De ISOFIX‑kinderzitjesverankeringen kunnen overbelast raken en het kind kan bijvoorbeeld bij een ongeval niet meer worden tegengehouden.
in de montage- en gebruikshandleiding van de fabrikant van het gebruikte kinderzitjesbevestigingssysteem
op een label aan het kinderzitjesbevestigingssysteem, indien aanwezig
Regelmatig controleren dat het toegestaan totaalgewicht van kind en kinderzitjesbevestigingssysteem wordt aangehouden.
- Altijd het toepassingsgebied en de geschiktheid van zitplaatsen voor bevestiging van een kinderzitjesbevestigingssysteem in acht nemen.
- Altijd de montage- en gebruikshandleiding van de fabrikant van het gebruikte kinderzitjesbevestigingssysteem in acht nemen.
- Ervoor zorgen dat de voeten van het kind de voorstoel niet kunnen raken. De voorstoel zo nodig iets naar voren zetten.
- Bij gebruik van een babyschaal van de groepen 0/0+ en een naar achteren gericht kinderzitjesbevestigingssysteem van groep I op een zitplaats achterin: De voorstoel zo instellen, dat de voorstoel het kinderzitjesbevestigingssysteem niet raakt.
- De rugleuning van de zitplaats achterin voor de montage van het kinderzitje rechtop zetten. De rugleuning niet verstellen als een ISOFIX-kinderzitjesbevestigingsysteem is gemonteerd.
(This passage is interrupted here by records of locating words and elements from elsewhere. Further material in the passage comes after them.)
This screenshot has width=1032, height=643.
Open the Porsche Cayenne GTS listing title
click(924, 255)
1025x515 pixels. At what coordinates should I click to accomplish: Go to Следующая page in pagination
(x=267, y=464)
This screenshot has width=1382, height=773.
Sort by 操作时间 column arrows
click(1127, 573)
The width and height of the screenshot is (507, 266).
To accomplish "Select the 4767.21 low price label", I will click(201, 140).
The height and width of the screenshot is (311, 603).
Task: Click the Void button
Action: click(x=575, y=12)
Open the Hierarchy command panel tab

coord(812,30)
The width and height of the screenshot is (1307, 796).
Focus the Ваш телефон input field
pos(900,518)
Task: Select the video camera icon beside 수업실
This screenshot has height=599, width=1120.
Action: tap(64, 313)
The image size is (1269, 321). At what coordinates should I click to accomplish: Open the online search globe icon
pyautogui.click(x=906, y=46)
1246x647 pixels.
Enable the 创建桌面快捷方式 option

- Bij bepaalde kinderzitjesbevestigingssystemen van de gewichtsgroepen II of III kan het gebeuren dat het kinderzitjesbevestigingssysteem niet op de maximumgrootte kan worden ingesteld, bijvoorbeeld door mogelijk contact met het dak.
- Het kinderzitjesbevestigingssysteem niet ingeklemd en/of gedraaid tussen het dak en het zitvlak inbouwen.
- Het kinderzitjesbevestigingssysteem niet door de hoofdsteun belasten. De hoofdsteunen overeenkomstig instellen.
Voor iedere rit beslist controleren of het ISOFIX-kinderzitjesbevestigingsysteem correct in beide bevestigingsbeugels van het voertuig vergrendeld is.